At the campfire, a cool breeze slid from the sky and fanned the fire into a hot blaze.  In its bright and flickering light, the man sat with his head bowed, feeling ashamed at the trouble his People had caused.  The rabbit saw this, wrinkled its nose and wiggled its whiskers, and spoke to him.

“There is no shame in following a Dream,” he said, “nor in longing for a lost Friend.  Your People meant no harm.  These things I know, for the Wind told them to me, and it told me much more as well.  Our conversation lasted a long, long time and I learned quite a bit.  But it’s been so long now that I’ve forgotten most of what Wind told me.

“When the time came for me to leave Wind, the High Spirit granted me a gift, a Power.  It told me that in honor of my courage and great services to the World, It would make my name a Word of Power.  So that whenever I came to a fire burning, and spoke my own name, that fire would blow out, and the energy of that fire would travel to the home of the High Spirits.  And each fire I so extinguished would send its power to that place until eventually enough power would gather that Fire could once more become a True High Spirit.

“And so I climbed down the peak and spent many centuries wandering this world and doing the bidding of Wind.  Even today, when those who truly believe in the old ways speak even the words, ‘White Rabbit’ before a fire, a breeze will slide from the sky and blow the smoke from their eyes.”

With that, the rabbit sat silent and half closed its eyes, absorbing the friendly warmth of the fire and the company of the bewildered man.
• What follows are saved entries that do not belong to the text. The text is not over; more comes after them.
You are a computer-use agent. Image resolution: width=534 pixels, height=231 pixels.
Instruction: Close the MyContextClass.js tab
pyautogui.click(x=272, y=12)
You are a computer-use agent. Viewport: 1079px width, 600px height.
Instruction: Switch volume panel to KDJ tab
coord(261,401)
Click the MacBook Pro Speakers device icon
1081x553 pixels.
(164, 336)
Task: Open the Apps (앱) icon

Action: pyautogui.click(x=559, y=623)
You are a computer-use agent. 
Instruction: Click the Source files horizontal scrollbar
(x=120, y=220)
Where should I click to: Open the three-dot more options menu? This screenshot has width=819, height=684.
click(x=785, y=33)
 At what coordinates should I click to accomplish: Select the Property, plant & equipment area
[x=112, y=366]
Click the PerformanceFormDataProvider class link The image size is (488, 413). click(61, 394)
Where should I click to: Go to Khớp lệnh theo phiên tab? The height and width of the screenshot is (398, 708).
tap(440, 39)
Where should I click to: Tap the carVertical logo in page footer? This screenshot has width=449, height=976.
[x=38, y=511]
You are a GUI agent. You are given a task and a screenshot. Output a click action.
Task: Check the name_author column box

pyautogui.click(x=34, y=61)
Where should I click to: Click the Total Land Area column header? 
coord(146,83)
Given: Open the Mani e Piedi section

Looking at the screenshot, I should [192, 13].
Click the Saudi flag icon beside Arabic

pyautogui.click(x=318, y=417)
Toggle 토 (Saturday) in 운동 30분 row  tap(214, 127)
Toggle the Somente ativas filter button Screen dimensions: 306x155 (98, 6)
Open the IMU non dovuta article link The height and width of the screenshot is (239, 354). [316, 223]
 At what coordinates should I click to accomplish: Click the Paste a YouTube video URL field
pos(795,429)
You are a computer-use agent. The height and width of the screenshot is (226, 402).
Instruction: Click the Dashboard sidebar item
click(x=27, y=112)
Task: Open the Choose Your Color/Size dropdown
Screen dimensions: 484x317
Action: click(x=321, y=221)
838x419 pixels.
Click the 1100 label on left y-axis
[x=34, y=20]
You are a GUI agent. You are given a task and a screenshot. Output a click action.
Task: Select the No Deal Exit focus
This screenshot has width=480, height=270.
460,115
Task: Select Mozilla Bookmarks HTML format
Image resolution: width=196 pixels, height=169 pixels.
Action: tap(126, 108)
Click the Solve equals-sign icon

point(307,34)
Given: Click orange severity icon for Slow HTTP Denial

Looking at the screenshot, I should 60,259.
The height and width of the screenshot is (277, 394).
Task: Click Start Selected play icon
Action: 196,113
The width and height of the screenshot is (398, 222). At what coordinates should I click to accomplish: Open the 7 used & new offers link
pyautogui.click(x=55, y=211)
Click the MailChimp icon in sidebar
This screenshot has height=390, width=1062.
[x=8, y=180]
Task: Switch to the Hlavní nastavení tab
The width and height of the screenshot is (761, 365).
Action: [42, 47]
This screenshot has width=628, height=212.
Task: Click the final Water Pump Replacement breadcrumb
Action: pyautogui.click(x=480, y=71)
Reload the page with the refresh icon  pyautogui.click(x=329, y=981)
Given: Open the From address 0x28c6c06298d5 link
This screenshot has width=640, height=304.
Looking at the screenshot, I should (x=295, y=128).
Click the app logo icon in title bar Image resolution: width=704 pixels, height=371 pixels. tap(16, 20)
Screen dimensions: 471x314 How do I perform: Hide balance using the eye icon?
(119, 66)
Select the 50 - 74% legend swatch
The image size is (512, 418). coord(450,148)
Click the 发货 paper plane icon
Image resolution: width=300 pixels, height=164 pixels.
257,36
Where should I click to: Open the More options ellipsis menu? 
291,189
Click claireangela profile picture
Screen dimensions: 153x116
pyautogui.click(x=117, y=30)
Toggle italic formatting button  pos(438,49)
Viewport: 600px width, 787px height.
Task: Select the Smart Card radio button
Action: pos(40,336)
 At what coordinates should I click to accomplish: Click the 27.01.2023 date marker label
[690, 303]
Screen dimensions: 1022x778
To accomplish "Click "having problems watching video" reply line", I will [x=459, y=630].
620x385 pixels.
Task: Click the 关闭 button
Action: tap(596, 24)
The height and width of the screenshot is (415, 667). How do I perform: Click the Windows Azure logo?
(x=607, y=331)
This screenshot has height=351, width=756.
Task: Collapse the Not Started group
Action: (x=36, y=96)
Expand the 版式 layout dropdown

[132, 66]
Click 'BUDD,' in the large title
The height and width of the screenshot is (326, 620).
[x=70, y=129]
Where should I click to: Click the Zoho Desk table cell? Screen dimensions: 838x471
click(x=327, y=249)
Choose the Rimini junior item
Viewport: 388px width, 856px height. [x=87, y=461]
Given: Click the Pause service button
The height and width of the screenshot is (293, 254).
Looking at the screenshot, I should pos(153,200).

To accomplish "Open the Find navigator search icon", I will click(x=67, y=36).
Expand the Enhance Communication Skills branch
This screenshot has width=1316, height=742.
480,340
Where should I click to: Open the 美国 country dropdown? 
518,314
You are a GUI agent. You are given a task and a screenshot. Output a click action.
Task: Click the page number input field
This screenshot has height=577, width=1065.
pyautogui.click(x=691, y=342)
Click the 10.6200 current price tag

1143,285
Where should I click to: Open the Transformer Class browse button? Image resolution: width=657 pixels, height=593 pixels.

After a time, the man raised his head and said, “Rabbit, you said that your time is drawing near.  I take it that means you will soon choose to die.  Perhaps if you would tell me your true name, then I could carry on the work of Wind when you leave, and maybe bring back the laughter and song of Fire.”

The Rabbit nodded slowly.  “That would be a good thing,” it said.  “A very good thing indeed.  But I’ll tell you something, friend.  To be honest, I’ve been wandering around this world for so very long that I’ve, well, sort of forgotten what my true name is….”  For a moment, the two sat in a deep and sad silence.  But soon, the man began to chuckle.  He chuckled for he knew that he too had forgotten his own name and he saw the humor of their situation.  Also, the man had learned to find the humor, the silver lining in every dark cloud, and to believe that there was always hope.  The rabbit stared at him, feeling a little hurt for it thought that the man was laughing at its own foolishness.  But presently, the joy of the man rose and spread to the rabbit’s heart and it began chuckling as well.  And the magic between them grew and spread until the very fire rose and crackled along with them.  And the three…the three laughed long and hard as their souls entwined in the night.